I remembered my papa chiding me as a teenager over my hair.

“Just the thing for an attacker to grab hold of!” he’d scold during our sparring matches.

But my mother had loved my hair. She’d brush it every night for me while growing up. I could still feel the phantom touch of her delicate fingers when I thought of her.

We weren’t so close at the end. Something had started to drive a wedge in our relationship that I could never put my finger on. When I looked back, I wished I could have figured it out and fixed it.

It sucked knowing she was gone and my hair was all I had left to remind me that she had in fact loved me.

Every little girl remembers her mother brushing her hair.

Shaking the memories away, I left the bathroom. I was exhausted, but wide-awake, and knew sleep would elude me.  I might as well do something productive.  I sheathed my daggers and carefully secured them at my hips before shrugging into my leather jacket and pulling on my boots.  I made sure to lock my front door securely and gave the other doors on my floor a passing glance, wondering which one Inarus had moved into.

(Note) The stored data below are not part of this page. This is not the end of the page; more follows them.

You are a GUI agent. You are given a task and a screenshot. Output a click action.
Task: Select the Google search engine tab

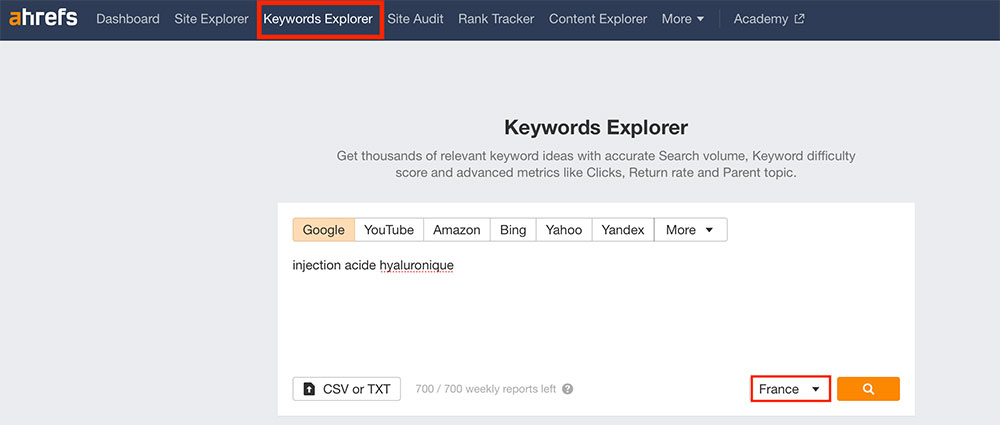[323, 230]
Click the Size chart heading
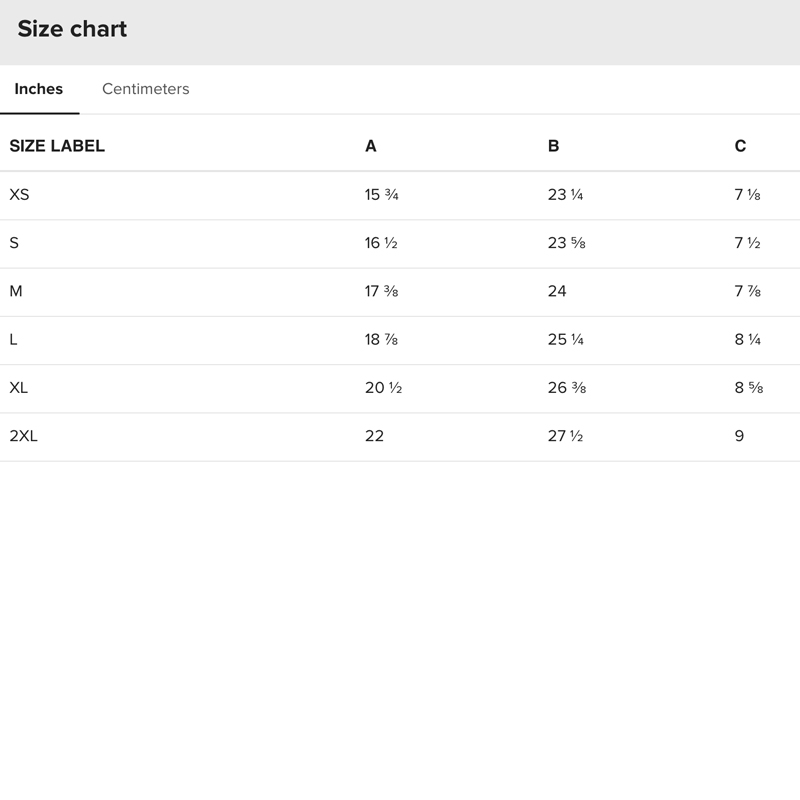 (x=72, y=29)
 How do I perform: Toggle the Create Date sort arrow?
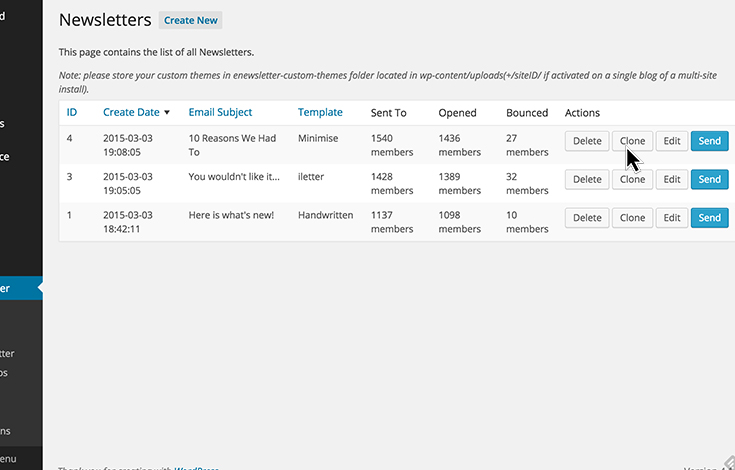click(x=167, y=113)
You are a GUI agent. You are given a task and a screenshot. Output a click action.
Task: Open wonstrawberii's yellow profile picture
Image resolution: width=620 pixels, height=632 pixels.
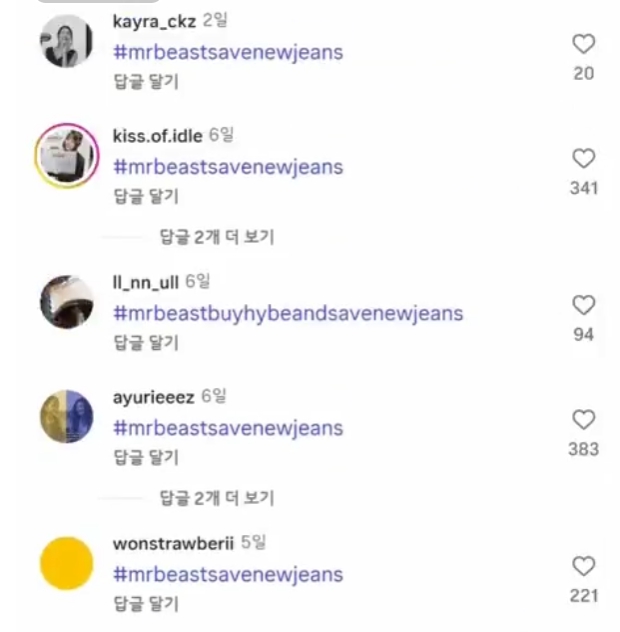(66, 563)
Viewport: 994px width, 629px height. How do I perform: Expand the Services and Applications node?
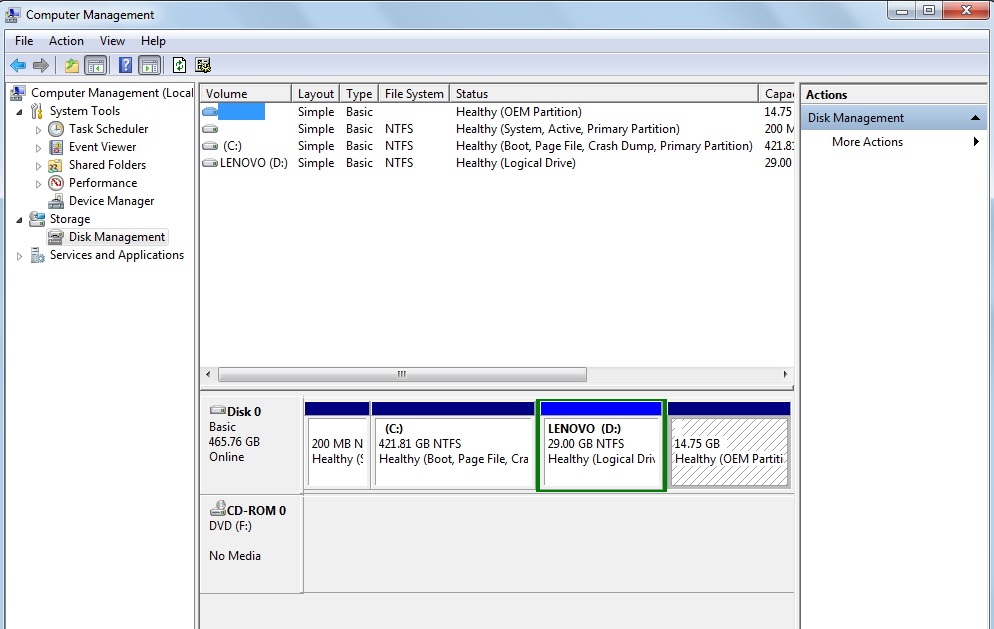pyautogui.click(x=20, y=256)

If I had to bet, I’d say it was the one directly across the hall from mine. I didn’t know why, but something about it felt different. An energy of sorts that called to my fire.

I shook off the feeling. “You’re reading way too much into nothing.”

I jogged down the four flights of stairs to the street. Did it matter what apartment he inhabited?

Maybe later today I’d ask to borrow a cup of sugar. Get to know my new neighbor a little bit.

I snorted. Yeah. Like that was going to happen.